Apesar de parecer com muitas outras, a rosa que eu cultivava no meu jardim tinha muitas peculiaridades. Por isso ela acabou sendo por muito tempo, única pra mim.
A minha rosa era calma e serena. Tinha o cheiro doce e a voz suave. Além disso tinha o sorriso largo e alegre.
A minha rosa falava em tom baixo e de forma pausada. Escutar ela falar me acalmava. Além disso ela tinha a gargalhada mais escandalosamente deliciosa que eu já ouvi.
A minha rosa era atenciosa com todos. Estava sempre à disposição pra um bate papo descontraído ou mesmo para dar uns conselhos quando necessários. Não por acaso ela vivia cheia de “causos” divertidos pra contar.
A minha rosa me ensinava dia-a-dia que é importante ser espiritualizado e buscar constantemente o equilíbrio em nossas ações.
A minha rosa gostava de ler tirando lições e aprendendo sempre algo mais. Para ela “O Pequeno Príncipe” não era um apenas um livro de crianças. Além disso, a minha rosa adorava quando eu lia pra ela dormir. Às vezes eu até dormia antes dela, mas mesmo assim ela gostava...
A minha rosa sabia quais “músicas da noite” eu gostava de receber por mensagem de celular nos dias que estava longe dela.
A minha rosa gostava muito de arte, nas diversas possibilidades em que ela pudesse se apresentar.
A minha rosa adorava cozinhar, usando bastante tempero e pouquíssimo sal. Por sinal, a sua comida era deliciosa. Ela gostava muito de sucos e saladas variadas.
A minha rosa não era ciumenta nem insegura, apenas um pouco carente.
A minha rosa às vezes tinha algumas crises existenciais. Nesses dias ela ficava um pouco impaciente. Mas isso costumava passar facilmente, quando era regada com carinho e cafuné.

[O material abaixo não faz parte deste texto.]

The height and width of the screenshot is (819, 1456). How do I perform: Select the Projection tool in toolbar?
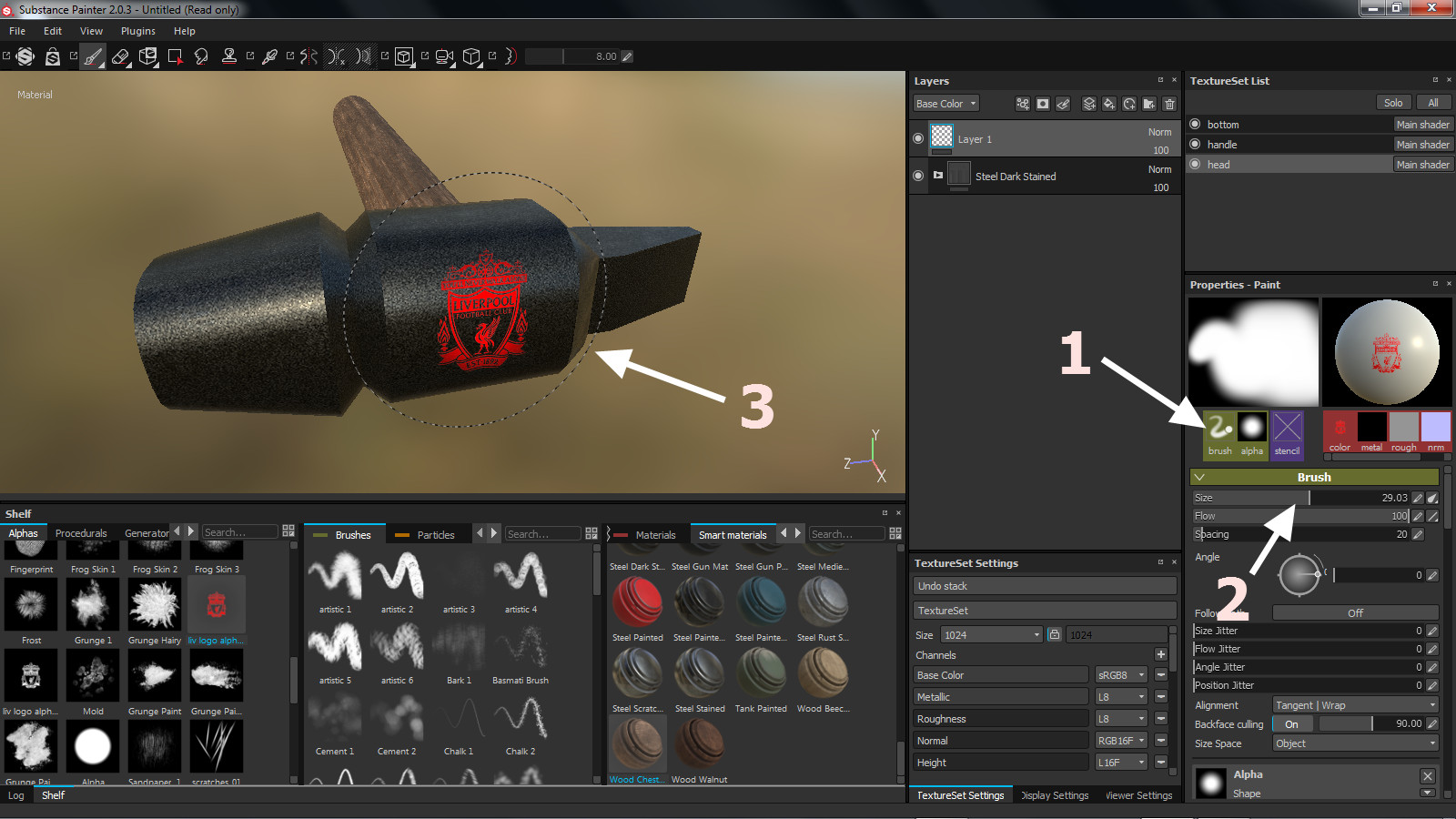(x=147, y=56)
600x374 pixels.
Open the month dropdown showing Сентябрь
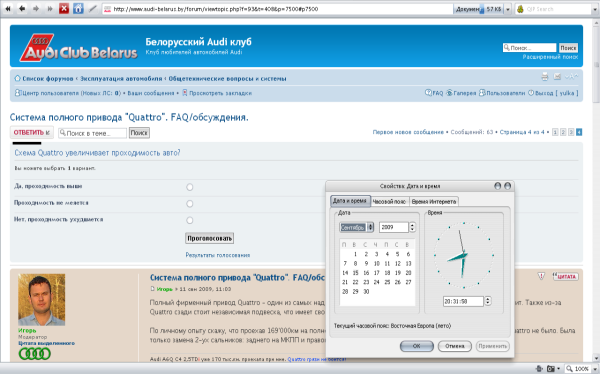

A minha rosa sabia se estava feliz ou triste, só de me olhar. Meus olhos podiam enganar a muitos outros olhos, mas não aos dela.
A minha rosa gostava muito de vinho, chocolate amargo e café forte.
A minha rosa, como tantas outras, gostava de falar muito (muito mesmo!). Mas ao contrário da maioria, ela sabia também a hora de escutar.
A minha rosa era bem culta e por isso acabava me ensinando o significado de palavras que até então desconhecia.
A minha rosa gostava do toque, do cheiro... do beijo devagar e demorado, exatamente assim, “o jeito que ela gostava mais”.
Tudo isso fez com que a minha rosa se tornasse única dentre tantas outras semelhantes. O seu cheiro a tornava inconfundível.